* [Passage shown]:
# # # # # # #

Article • Myocardial infarction
Advanced imaging techniques reveal T-tubules
Research conducted by Dr Ashraf Kitmitto and colleagues at the University of Manchester provides new information as to why some cells do not work properly following a heart attack.
Report: Mark Nicholls
Their findings – illustrated with striking 3D nano-images – were presented at the British Cardiovascular Society (BCS) Conference in Manchester in June in the session ‘Unravelling the structural basis of cardiovascular disease through the application of advanced imaging techniques’.
Images revealing the ‘bicycle spoke’ structure of a heart cell may hold key clues to reducing damage from a heart attack. Using serial block face scanning electron microscopy (SBF-SEM), Kitmitto and her team produced the 3D images of a healthy heart cell at nanoscopic scale, which shows that part of their structure is arranged like spokes on a wheel.
During her talk, ‘3D views of myocyte remodelling in heart failure and MI’, Ashraf Kitmitto discussed how the spoke-like structures, called T-tubules, carry an electrical signal from the outside the cell to the inside and are necessary for the coordinated transmission of the electrical impulse through the cell, enabling cardiac cells to contract and thus the heart to pump blood around the body.
However, following myocardial infarction, the T-tubules are lost in many areas and the electrical signal cannot be carried properly through the cells. The cardiac myocyte death triggers a healing response or remodelling with extracellular matrix, fibrous tissue deposition within the surviving myocardium. The remaining T-tubules appear to fuse and clump together forming very large, but distorted, ‘super-tubules’.
Funded by the British Heart Foundation (BHF), the research has offered what Kitmitto described as ‘the most detailed images of the T-tubule network to date’ – promising new insights into the structural changes that may contribute towards the development of heart failure and dangerous irregular heartbeats.The next step is to find out why this process happens following a heart attack and develop strategies to intervene to stop it from happening, for improved outcomes.
With an estimated 550,000 people in the UK living with heart failure following a heart attack, Kitmitto said: ‘We’ve made major advances in treating people following a heart attack, so more people are surviving, but the treatments don’t address changes to the structure of the heart.‘ For the first time, we’ve been able to look, in 3D, at the nano-architecture of the cells around the damaged area of the heart and see the changes following a heart attack.
‘The regular pattern of T-tubules – like spokes on a wheel – is really important because it means the whole heart cell can receive the same information and it can contract together. But, following a heart attack that regular structure is lost, so some parts of the cell will get the signal and other parts won’t. ‘Now, we can see what’s going on; the next step is to find out why and how we can intervene to prevent heart failure development.’ BHF Associate Medical Director Dr Mike Knapton said: ‘This interesting research and the beautiful images may hold key clues to reducing the permanent damage caused by a heart attack.’
Other talks in the session included clinical imaging for vulnerable plaques: VH-IVUS, CT and OCT by Professor Martin Bennett; Materials Science in Cardiovascular Research: a new perspective (Dr Sergio Bertazzo); and how SICM microscopy/FRET reveals molecular and cellular basis of heart failure (Professor Julia Gorelik).
Profile:
Dr Ashraf Kitmitto is a Reader in the Institute of Cardiovascular Sciences, University of Manchester. Having established her own research group she worked on structural studies of proteins mediating excitation-contraction coupling, leading to the determination of the first 3D structure for the L-type voltage-gated calcium channel. This research has now developed to encompass the morphological changes that occur to the cellular structure of the heart as cardiac failure develops, using state-of-the art 3D electron microscopy imaging methods.

# # # # # # #

* [Entries supplied]:

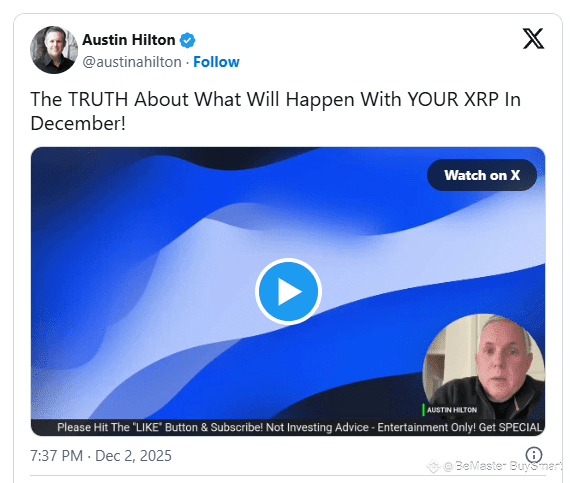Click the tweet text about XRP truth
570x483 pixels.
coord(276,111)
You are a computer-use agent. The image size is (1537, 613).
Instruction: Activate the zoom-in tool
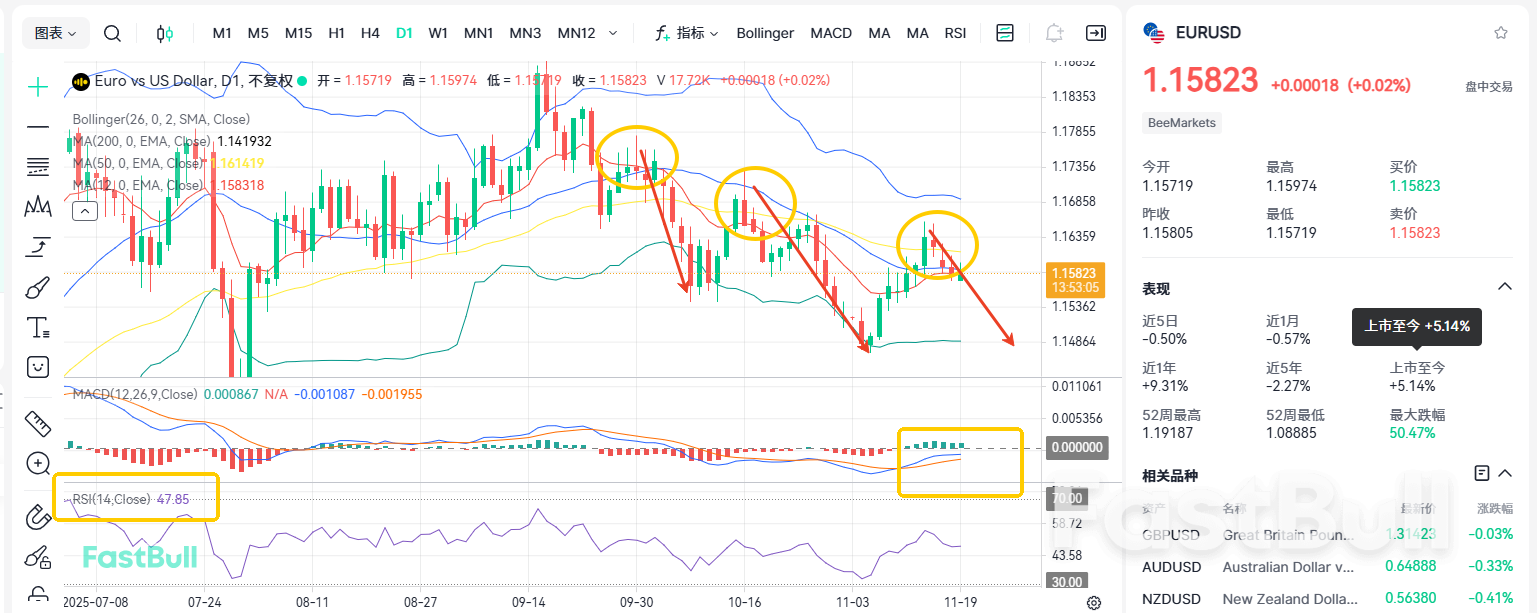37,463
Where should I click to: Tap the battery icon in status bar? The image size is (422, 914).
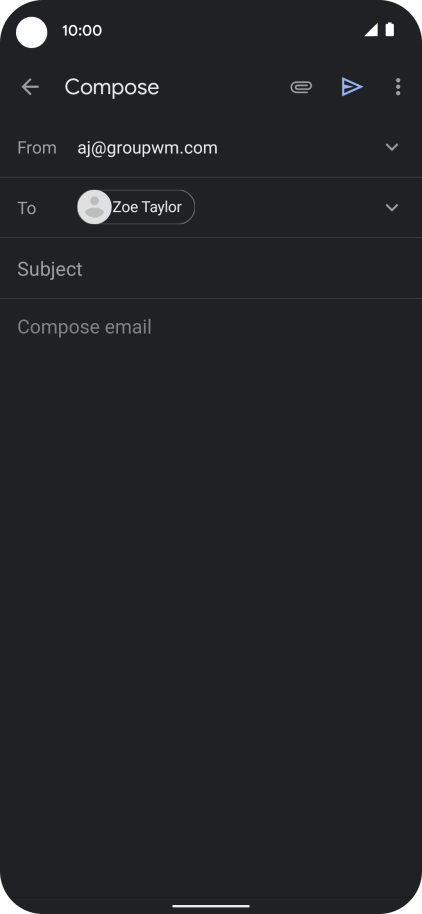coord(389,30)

# # # # # # #

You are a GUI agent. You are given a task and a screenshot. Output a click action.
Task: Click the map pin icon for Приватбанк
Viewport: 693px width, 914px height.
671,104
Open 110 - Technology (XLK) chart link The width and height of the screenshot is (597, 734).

# # # # # # #

* [The problem]:
In the article on T-tubules, which imaging method did Kitmitto and her team use to produce the 3D images of a healthy heart cell?

* [Your solution]:
Serial block face scanning electron microscopy (SBF-SEM).